TASK ITEM:
When you reach the line that contains "Where should I", begin copying exactly, and continue through the last line of the data; no pictures belong in the copy.

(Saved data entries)
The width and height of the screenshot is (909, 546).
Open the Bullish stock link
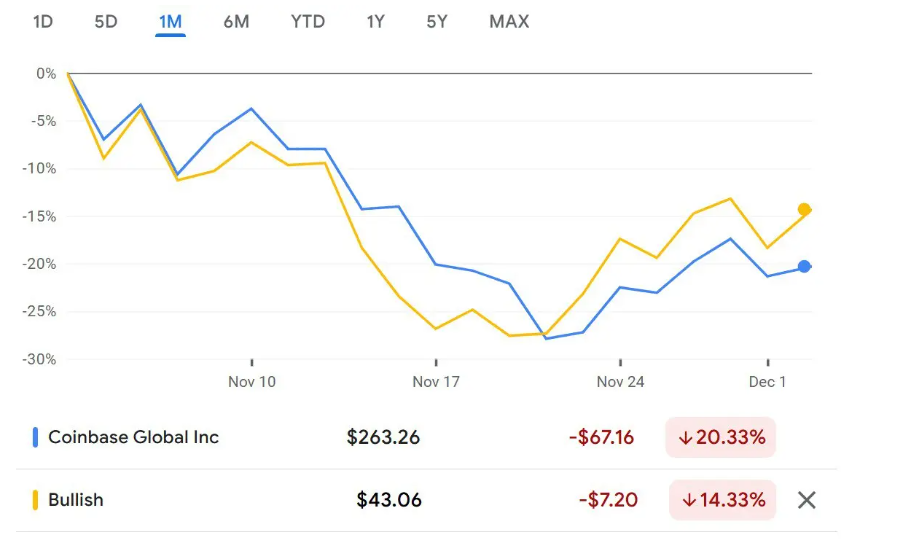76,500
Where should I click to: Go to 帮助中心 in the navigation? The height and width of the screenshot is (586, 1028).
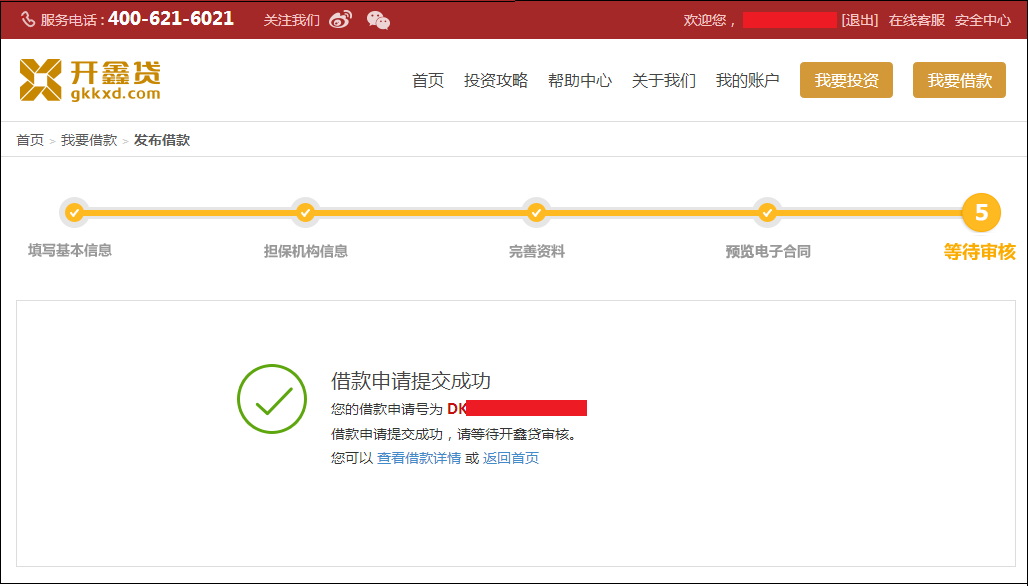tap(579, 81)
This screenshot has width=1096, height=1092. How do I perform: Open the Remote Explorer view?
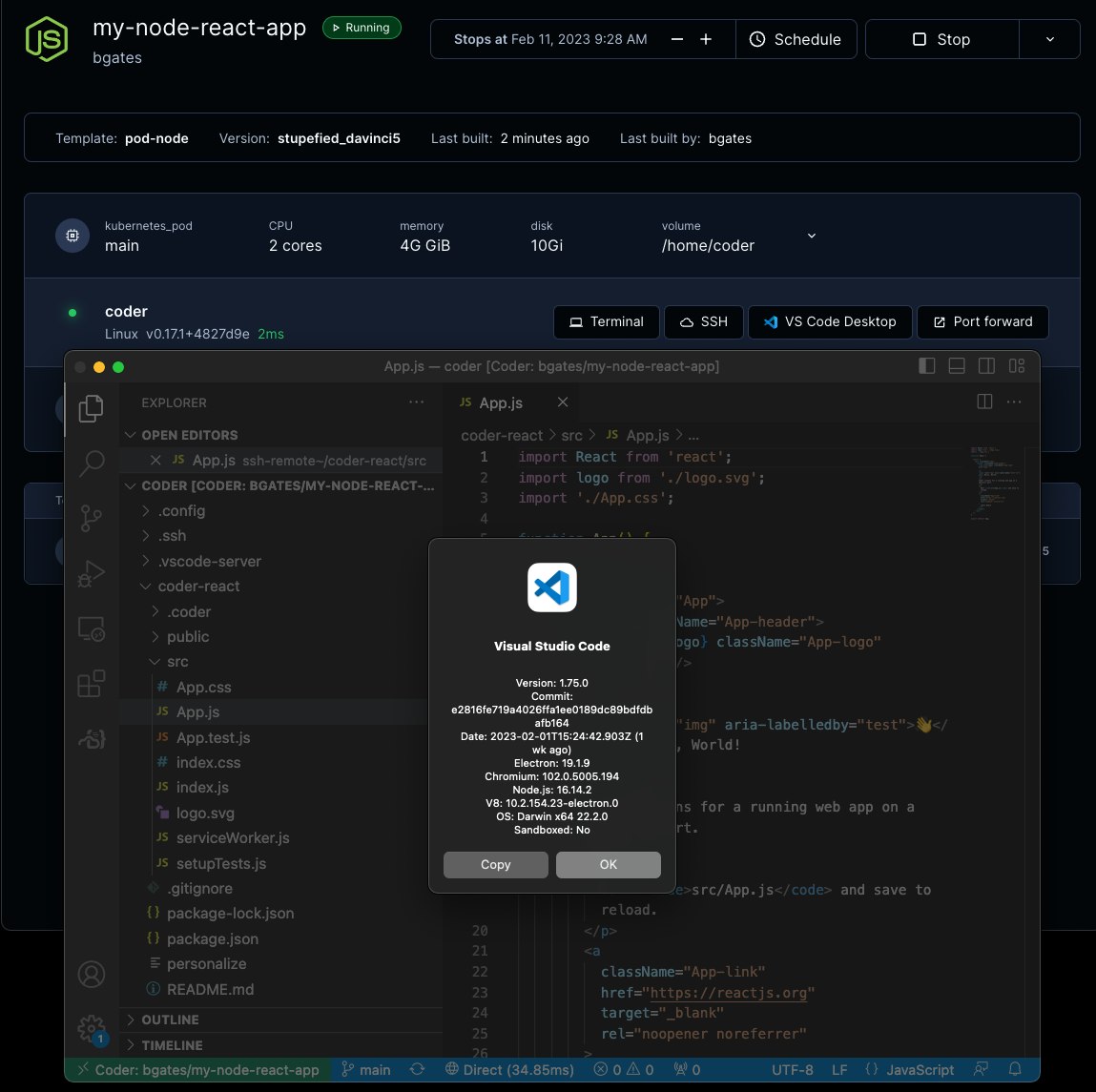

OUTPUT:
Where should I click to: Go to 帮助中心 in the navigation? The height and width of the screenshot is (586, 1028).
tap(579, 81)
This screenshot has width=1096, height=1092. How do I perform: Open the Remote Explorer view?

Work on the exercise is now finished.